In questo nuovo podcast, ascolterete il significato di una delle parole italiane più conosciute all’estero:
ciao.
Di seguito l’articolo di wikipedia, che abbiamo letto nell’articolo.
Ciao
La parola ciao (IPA: [ˈʧaːo]) è una forma di saluto amichevole ed informale della lingua italiana, usata sia nell’incontrarsi, sia nell’accomiatarsi (in quest’ultimo caso, talvolta, si usa raddoppiato, ovvero “ciao ciao”). “Fare ciao” è l’espressione con cui ci si riferisce ad un gesto di saluto informale ottenuto agitando la mano.
Etimologia
“Ciao” è entrato nella lingua italiana solo nel corso del Novecento. Deriva infatti dal termine veneto (più specificamente veneziano) s’ciao ([ˈsʧao]), traducibile come “[sono suo] schiavo”. Si trattava di un saluto assolutamente reverenziale, variamente attestato nelle commedie di Carlo Goldoni in cui viene pronunciato con sussiego da nobili altezzosi e cicisbei; ne La locandiera, ad esempio, il cavaliere di Ripafratta si congeda dagli astanti con «Amici, vi sono schiavo».

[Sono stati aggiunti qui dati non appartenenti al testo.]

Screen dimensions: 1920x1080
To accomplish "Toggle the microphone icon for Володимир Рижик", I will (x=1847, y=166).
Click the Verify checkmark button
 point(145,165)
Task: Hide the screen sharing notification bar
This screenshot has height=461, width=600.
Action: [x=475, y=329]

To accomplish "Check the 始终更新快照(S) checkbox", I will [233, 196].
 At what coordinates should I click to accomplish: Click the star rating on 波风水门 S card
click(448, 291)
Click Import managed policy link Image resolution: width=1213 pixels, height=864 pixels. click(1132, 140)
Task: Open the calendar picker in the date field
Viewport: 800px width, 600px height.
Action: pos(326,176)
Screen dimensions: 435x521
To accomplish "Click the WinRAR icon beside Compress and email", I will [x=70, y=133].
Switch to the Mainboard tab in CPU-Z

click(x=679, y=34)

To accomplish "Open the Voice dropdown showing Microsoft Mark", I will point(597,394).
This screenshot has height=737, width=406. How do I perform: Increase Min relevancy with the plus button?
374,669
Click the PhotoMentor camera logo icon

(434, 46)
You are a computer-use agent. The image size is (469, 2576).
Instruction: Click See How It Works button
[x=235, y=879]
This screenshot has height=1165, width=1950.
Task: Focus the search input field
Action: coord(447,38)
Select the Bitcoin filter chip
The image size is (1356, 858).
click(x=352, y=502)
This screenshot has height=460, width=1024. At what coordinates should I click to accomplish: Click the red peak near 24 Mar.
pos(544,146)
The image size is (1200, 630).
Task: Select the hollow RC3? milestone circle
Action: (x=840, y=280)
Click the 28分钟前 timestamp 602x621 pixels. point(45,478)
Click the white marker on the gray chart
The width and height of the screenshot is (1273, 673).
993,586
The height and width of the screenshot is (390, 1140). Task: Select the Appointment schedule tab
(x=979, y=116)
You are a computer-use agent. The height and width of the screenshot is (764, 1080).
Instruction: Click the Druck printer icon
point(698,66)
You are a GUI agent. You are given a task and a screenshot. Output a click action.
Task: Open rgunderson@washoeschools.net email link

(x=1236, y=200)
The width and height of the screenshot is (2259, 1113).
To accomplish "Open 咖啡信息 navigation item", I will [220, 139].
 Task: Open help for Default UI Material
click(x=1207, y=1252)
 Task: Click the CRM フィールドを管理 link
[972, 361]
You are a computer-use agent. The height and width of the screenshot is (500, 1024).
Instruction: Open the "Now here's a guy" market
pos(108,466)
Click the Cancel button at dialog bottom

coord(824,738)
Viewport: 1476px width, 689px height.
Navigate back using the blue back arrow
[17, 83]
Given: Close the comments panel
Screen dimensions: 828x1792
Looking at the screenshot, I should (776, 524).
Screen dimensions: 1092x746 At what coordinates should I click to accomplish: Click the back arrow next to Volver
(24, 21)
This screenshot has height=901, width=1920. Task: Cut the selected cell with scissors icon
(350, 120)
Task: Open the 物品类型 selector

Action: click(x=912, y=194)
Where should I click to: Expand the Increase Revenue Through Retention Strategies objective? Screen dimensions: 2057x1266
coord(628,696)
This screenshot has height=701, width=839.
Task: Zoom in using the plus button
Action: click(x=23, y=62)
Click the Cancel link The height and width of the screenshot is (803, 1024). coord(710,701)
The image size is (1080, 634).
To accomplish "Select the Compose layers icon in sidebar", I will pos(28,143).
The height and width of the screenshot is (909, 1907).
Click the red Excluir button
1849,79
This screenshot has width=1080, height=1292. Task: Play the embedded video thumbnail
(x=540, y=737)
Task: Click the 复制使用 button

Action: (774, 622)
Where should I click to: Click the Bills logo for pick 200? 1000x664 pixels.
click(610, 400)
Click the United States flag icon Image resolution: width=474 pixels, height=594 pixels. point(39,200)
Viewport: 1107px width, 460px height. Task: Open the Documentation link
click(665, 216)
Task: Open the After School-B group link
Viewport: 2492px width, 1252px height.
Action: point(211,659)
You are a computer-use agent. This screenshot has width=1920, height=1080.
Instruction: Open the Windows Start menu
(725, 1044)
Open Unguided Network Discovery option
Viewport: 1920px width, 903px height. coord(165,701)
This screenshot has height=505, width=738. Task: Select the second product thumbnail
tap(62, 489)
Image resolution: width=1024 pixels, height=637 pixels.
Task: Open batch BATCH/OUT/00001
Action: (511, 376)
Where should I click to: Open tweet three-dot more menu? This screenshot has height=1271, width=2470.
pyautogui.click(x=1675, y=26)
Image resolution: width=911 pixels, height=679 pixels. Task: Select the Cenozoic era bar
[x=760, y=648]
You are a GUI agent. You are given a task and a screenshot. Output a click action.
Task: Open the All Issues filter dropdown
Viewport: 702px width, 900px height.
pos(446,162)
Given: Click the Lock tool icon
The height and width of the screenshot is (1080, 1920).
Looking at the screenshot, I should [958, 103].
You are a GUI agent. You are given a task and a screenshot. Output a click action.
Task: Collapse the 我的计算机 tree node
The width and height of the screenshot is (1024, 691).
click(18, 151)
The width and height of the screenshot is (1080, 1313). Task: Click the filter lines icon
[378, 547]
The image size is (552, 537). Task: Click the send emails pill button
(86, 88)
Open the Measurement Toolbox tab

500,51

Nonostante ciò, a partire dall’Ottocento si diffuse come saluto informale dapprima in Lombardia, dove venne alterato assumendo la forma “ciao”. Nello stesso periodo cominciò a penetrare nella lingua italiana, tanto che nel suo Dizionario della lingua italiana Niccolò Tommaseo constatava – con un certo rammarico – come anche in Toscana qualcuno cominciasse ad usare la formula “vi sono schiavo”.
Fu tuttavia la forma lombardizzata “ciao” a fare fortuna e nel secolo successivo si diffuse in tutta la Penisola[1][2].
Un’etimologia analoga ha il saluto informale servus diffuso nell’Europa centrale.